-------- Materials provided --------

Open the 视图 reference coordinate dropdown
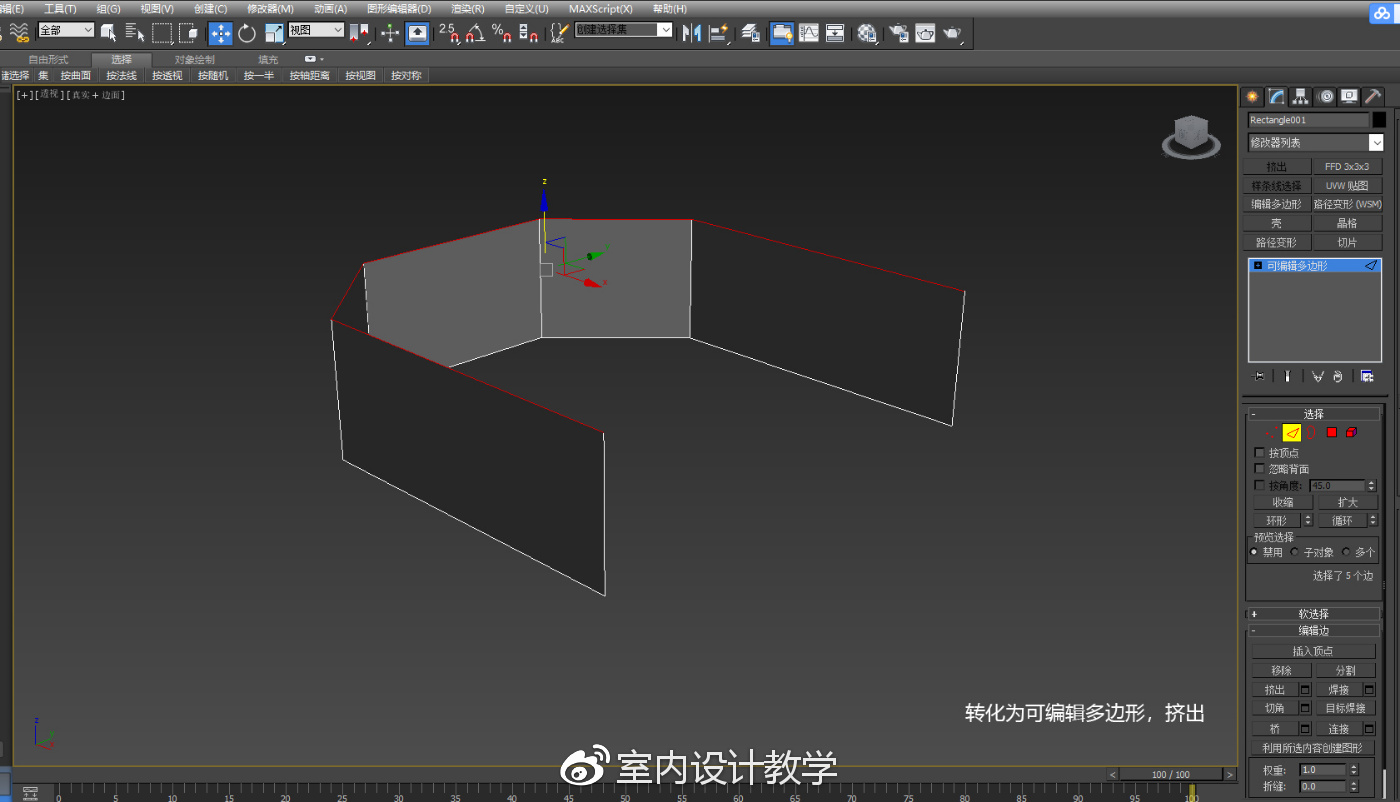The height and width of the screenshot is (802, 1400). click(314, 30)
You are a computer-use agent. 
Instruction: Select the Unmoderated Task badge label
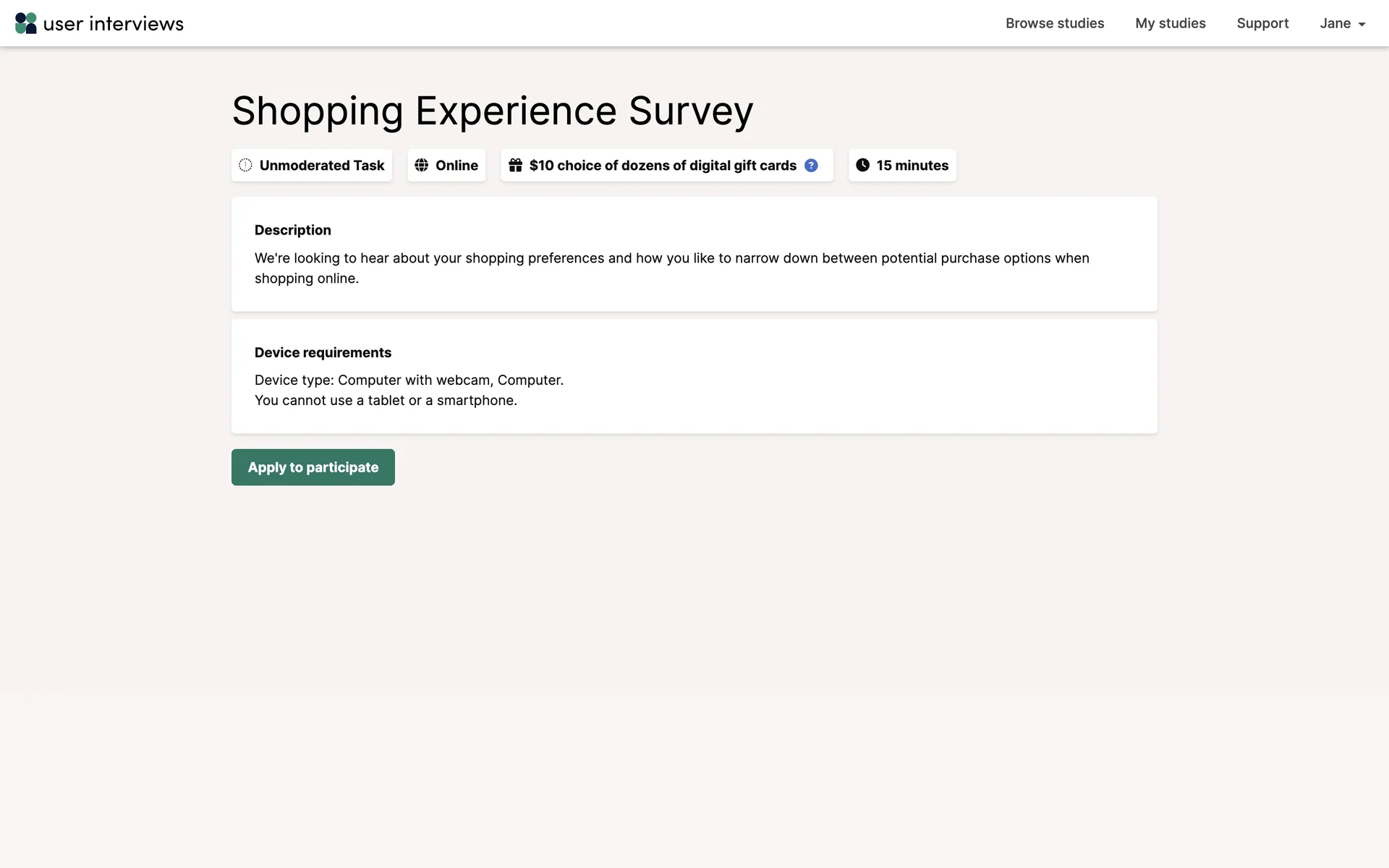pos(322,166)
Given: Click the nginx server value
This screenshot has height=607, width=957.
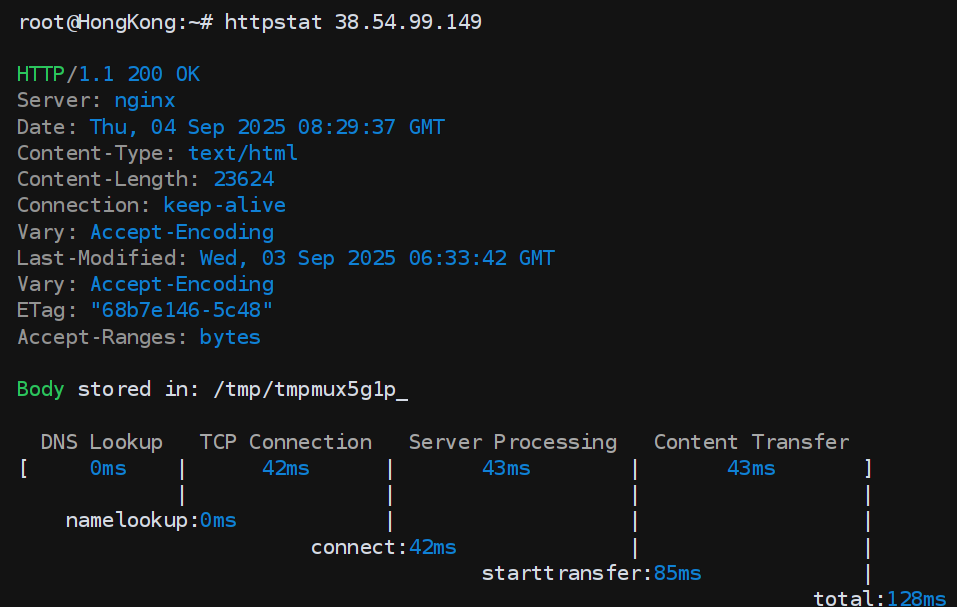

--------

* [About this exercise]: Your copy should consist only of the lines from the line holding "You are a computer-use agent." through the final line of the listing above, both included, with all pictures omitted.

* [Written response]:
You are a computer-use agent. 
Instruction: Select the Unmoderated Task badge label
pos(322,166)
Given: Click the nginx server value
This screenshot has height=607, width=957.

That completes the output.